Die Beurteilung seiner schulischen Leistung gestaltet sich indes nicht leicht. „Wenn er an einem Ort neu in die Klasse kommt und am nächsten Tag ist eine Klassenarbeit geplant, bleibt ihm kaum Zeit, sich darauf vorzubereiten, was natürlich zu seinem Nachteil ist“, führt seine Mutter Sandra Frank an. So verzichte man bei ihm auf jährliche Benotungen. Wichtig sei das Endzeugnis beim Schulabschluss, betont Frank.

In seiner Freizeit spiele er Schlagzeug. Das habe er sich selber beigebracht, erwähnt Gerhard stolz. Denn Musik liege der Familie im Blut. Auch Fußball spiele er gerne, da sei er wie viele Jungen in seinem Alter.

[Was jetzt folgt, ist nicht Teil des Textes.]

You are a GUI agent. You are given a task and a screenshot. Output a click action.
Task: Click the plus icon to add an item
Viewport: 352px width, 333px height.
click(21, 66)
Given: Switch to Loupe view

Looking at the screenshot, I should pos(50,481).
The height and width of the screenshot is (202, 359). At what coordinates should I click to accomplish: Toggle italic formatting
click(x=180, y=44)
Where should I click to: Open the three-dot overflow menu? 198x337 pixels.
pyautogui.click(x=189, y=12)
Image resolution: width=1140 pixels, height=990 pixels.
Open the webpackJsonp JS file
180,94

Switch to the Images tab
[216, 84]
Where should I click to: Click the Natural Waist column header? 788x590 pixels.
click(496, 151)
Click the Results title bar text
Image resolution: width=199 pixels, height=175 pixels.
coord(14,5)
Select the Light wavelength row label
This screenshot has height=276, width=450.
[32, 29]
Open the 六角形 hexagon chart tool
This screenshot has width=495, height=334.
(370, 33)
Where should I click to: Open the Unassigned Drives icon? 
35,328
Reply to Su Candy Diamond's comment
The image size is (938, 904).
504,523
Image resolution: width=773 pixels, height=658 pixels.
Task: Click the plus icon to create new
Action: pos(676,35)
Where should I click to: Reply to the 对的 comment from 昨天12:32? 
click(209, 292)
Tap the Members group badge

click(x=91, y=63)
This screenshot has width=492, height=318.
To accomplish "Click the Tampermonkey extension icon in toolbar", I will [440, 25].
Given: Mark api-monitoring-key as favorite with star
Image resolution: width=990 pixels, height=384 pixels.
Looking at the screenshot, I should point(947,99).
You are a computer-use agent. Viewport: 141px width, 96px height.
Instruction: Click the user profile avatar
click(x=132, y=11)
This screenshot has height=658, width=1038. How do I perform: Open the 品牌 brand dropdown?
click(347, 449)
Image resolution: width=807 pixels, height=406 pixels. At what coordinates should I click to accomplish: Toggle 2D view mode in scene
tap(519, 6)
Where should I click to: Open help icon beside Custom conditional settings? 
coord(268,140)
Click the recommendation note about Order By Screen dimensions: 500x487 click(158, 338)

Wenn er von der Schule nach Hause kommt und seine Hausaufgaben gemacht hat, hilft er bei den Vorbereitungen zum 20-jährigen Jubiläum des Weihnachtszirkus. Er träumt von einer Karriere im Zirkus. Die Clownerie und die Jonglage gefallen ihm sehr gut. Er übe bereits seit zwei Jahren an einer eigenen Nummer, die er dann erst vorführen dürfe, sobald er diese fehlerfrei beherrsche.

Gerhard wirkt reif und artikuliert sich für seine zwölf Jahre sehr gut . „Das reisende Leben macht sehr schnell selbstbewusst und erwachsen“, bestätigt seine Mutter diesen Eindruck.

Lörracher Weihnachtscircus

Vom 22. Dezember bis 7. Januar auf dem Festplatz im Grütt/Messe Haagen. Vorstellungen: wochentags um 16 Uhr, freitags, samstags, sonntags und an Feiertagen um 15 und 19 Uhr. An Heiligabend um 14 Uhr. Silvester-Gala am 31. Dezember um 19 Uhr mit Sektempfang. An Neujahr findet keine Vorstellung statt. Am Sonntag, 6. Januar, nur um 15 Uhr. Tierschau täglich ab 11 Uhr.

Vorverkauf unter Tel. 0163/4550424, an der Circus-Kasse täglich von 11 bis 12 Uhr sowie jeweils eine Stunde vor Veranstaltungsbeginn.